January is a good time to repair garden tools and equipment and assess hard landscape areas and garden beds

So, it’s time to work of the calories from the festive season. There’s no better way than a check of garden tools and equipment, hard landscape areas and the general layout and inventory of the garden beds.

Tools and equipment require maintaining on a regular basis – a questionable exercise in many gardens. Take the opportunity during the “off-season” to clean all tools and equipment and sharpen and oil each piece before hanging it up. Hand tools will require a good cleaning and sharpening of blades before they are then oiled to keep from rusting.

Equipment will need stripping down – especially mowers and equipment with motors – before they are oiled, greased and generally laid up for the rest of winter. Sharp blades make a clean cut and give a better appearance to a lawn; dull blades can “rip” St Augustine grass, giving an uneven appearance.

[Required tasks]:
A) According to the garden maintenance passage, what can dull blades do to St Augustine grass?
B) Reproduce word for word the part of the garden maintenance passage starting with "January is a" and going on through "the garden beds.".
The data that follows is not needed for any of this work.

[Extracted entries]:
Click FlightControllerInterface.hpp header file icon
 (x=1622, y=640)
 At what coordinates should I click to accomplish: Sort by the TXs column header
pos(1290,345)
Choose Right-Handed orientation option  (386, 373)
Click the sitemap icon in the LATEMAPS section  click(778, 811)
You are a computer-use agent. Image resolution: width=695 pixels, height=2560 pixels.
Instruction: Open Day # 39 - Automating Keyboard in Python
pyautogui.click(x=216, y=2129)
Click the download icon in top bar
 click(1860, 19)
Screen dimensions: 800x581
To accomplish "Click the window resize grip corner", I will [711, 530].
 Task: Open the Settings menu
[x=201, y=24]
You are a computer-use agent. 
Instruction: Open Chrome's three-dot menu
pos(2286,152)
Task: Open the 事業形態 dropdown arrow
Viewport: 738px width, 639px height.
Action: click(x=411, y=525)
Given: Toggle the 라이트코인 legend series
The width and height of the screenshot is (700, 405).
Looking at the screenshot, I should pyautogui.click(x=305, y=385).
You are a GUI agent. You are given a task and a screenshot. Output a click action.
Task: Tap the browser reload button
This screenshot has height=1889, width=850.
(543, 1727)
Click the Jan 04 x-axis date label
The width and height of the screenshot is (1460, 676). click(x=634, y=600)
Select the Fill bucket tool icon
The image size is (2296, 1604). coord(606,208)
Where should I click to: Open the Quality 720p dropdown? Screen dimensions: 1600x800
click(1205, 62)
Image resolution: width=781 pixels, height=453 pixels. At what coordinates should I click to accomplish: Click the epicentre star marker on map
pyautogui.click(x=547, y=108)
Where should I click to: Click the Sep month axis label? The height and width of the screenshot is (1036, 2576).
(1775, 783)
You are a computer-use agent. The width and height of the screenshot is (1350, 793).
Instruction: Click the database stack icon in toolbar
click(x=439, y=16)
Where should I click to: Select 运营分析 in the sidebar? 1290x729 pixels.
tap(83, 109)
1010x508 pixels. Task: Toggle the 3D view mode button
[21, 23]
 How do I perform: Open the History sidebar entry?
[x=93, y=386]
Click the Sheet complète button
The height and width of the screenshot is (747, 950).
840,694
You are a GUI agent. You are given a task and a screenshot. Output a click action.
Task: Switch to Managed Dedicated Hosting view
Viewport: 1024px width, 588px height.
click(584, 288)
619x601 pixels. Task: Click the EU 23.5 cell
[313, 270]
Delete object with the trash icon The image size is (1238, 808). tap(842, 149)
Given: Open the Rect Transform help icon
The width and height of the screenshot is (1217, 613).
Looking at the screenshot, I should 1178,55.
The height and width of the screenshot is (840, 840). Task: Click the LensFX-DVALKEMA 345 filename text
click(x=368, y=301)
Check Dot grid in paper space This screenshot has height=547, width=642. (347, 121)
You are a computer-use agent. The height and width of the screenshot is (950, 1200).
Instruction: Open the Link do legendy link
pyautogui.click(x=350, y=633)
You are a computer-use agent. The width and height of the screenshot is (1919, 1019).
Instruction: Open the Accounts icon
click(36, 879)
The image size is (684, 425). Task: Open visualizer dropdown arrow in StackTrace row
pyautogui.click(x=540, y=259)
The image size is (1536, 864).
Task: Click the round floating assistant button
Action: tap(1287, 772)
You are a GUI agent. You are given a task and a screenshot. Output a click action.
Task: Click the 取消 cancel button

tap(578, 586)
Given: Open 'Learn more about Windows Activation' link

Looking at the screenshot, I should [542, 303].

[Answers for this exercise]:
A) Dull blades can "rip" St Augustine grass, giving it an uneven appearance.

B)
January is a good time to repair garden tools and equipment and assess hard landscape areas and garden beds

So, it’s time to work of the calories from the festive season. There’s no better way than a check of garden tools and equipment, hard landscape areas and the general layout and inventory of the garden beds.